For my generation, the very idea of Viet Nam can still be still touchy. I am not a Viet Nam veteran, but I am a Viet Nam-era veteran (under the North Atlantic). But some of the pain of the powerfully moving Viet Nam War Memorial subsides when I read stories like this.
Vietnam's agricultural miracle was achieved by a simple but powerful device: the invisible hand of Adam Smith's free market. Having snatched the land from the people in the disastrous collectivisation, the government gave it back to them (evenly shared among households) on longish leases, starting in the late 1980s. This was similar to China's agricultural reforms around the same time, which also greatly reduced poverty by giving small farmers exclusive rights to work their plots. However, in China the freehold of the land remains vested in local collectives, without a clear indication of who represents them. That allows unscrupulous local officials to sell land to developers from under the feet of farmers. In Vietnam the freehold remains with the central government, so such problems are rarer.Farmers around the world are suddenly in the spotlight. And for an occupation of last resort, I am happy to see so many international colleagues suddenly experience a moment (hopefully longer) of prosperity. They also reinforce the importance diplomatically of free trade. But since we get shrimp from Viet Nam, I noted this passage with interest:
Creating large-scale and equitable land ownership—one of the biggest privatisations yet seen—was one of several steps that freed Vietnamese farmers to conquer the world, explains Vo Tri Thanh of the Central Institute for Economic Management in Hanoi. Another was the stabilisation of the economy in the mid-1980s, bringing inflation down from a hair-raising 1,000% or so. A third was the gradual liberalisation of farm prices. Also important, says Mr Thanh, was Vietnam's increasingly open trade policy. [More]
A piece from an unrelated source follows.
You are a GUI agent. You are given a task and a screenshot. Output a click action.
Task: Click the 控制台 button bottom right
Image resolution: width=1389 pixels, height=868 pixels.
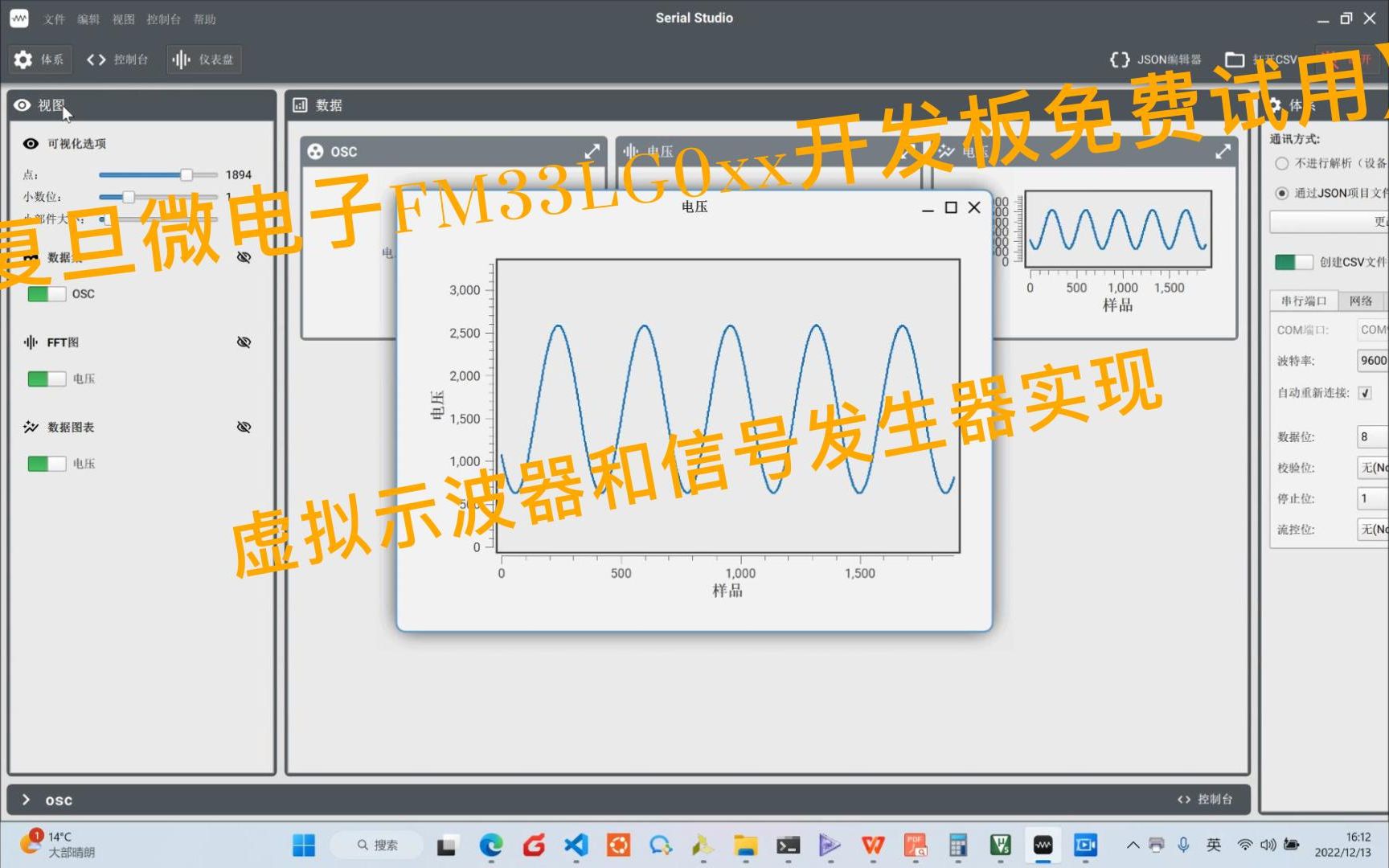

Until now the government and the international agencies advising it wanted farmers to move away from bulk commodities and diversify their crops faster. However, says Mr Chhibber, the World Bank's boss in Vietnam, the recent recovery in commodity food prices should prompt a rethink. Perhaps, with the world crying out for just the sort of staples Vietnam is good at growing, it should stick to them. In February President Gloria Macapagal Arroyo of the Philippines, which is struggling to feed its growing population, publicly asked Vietnam to guarantee its supplies of rice. The Vietnamese government is beginning to worry that diversification may have gone too far, with many rice growers in the Mekong Delta having switched to shrimp farming.Just to be sure, I'm loading up on shrimp at Sam's this week. I'll keep them in the basement freezer beside my 82 bags of rice.
1 comment:
If you think about it regionally, nationally and globally. Do we want the World Bank, United Nations and European Union telling us what to grow, eat, wear, buy and how to act?? I believe the video you posted above this post says a lot. Urban Robots.(I. M. Danged O.)